U kunt ook de functies Envelope Follower en ABS (Audio
Beat Sync) gebruiken. Envelope Follower is een functie voor
het detecteren van de volume-envelop van de golfvorm van
het ingangssignaal en het dynamisch aanpassen van
geluiden.
OPMERKING
• Een gitaar of bas met active pick-ups kan rechtstreeks worden
aangesloten. Als u passieve pick-ups gebruikt, moet u het
instrument echter aansluiten via een effectapparaat.
• De Vocoder/Envelope Follower kan vanuit alle partij-uitgangen
worden aangestuurd en niet alleen vanuit de aansluitingen A/D
INPUT [L/MONO]/[R].
ABS (Audio Beat Sync) is een functie voor het verwijderen
van de tel van de audiosignaalingang van deze
aansluitingen en het synchroniseren van de tel met de
Motion Sequencer of het arpeggio.
Gebruik 1/4 inch monotelefoonaansluitingen.

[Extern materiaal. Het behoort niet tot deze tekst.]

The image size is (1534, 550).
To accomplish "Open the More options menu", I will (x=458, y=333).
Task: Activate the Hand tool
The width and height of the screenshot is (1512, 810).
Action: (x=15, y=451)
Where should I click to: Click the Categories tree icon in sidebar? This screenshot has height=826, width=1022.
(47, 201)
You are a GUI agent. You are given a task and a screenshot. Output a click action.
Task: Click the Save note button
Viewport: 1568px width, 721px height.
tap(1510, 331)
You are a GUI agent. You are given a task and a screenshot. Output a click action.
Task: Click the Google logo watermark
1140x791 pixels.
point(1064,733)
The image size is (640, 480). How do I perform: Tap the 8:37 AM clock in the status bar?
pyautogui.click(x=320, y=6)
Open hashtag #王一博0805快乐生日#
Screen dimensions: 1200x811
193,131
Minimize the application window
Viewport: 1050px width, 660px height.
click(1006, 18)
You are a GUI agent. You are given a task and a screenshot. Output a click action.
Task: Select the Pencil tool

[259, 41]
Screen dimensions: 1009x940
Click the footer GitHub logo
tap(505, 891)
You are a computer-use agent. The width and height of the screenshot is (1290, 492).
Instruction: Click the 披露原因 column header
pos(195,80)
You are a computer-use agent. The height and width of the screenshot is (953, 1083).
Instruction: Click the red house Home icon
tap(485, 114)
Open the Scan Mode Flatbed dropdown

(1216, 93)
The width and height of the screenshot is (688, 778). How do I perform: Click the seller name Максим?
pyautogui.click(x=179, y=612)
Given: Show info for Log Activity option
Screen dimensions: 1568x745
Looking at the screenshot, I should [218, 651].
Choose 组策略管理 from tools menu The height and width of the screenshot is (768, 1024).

Voor
stereosignalen (zoals van audioapparatuur) gebruikt u de
aansluitingen [L/MONO]/[R]. Voor monosignalen (zoals
van een microfoon of gitaar) gebruikt u alleen de aansluiting
[L/MONO].
Raadpleeg het PDF-document Naslaggids voor meer
informatie over de functies Envelope Follower en ABS.
Schakelaar [P] (Standby/On)
9
Druk hierop om het instrument aan (On) of op stand-by
(Standby) te zetten.
)
[DC IN]
Sluit de netadapter aan dat bij dit instrument wordt geleverd.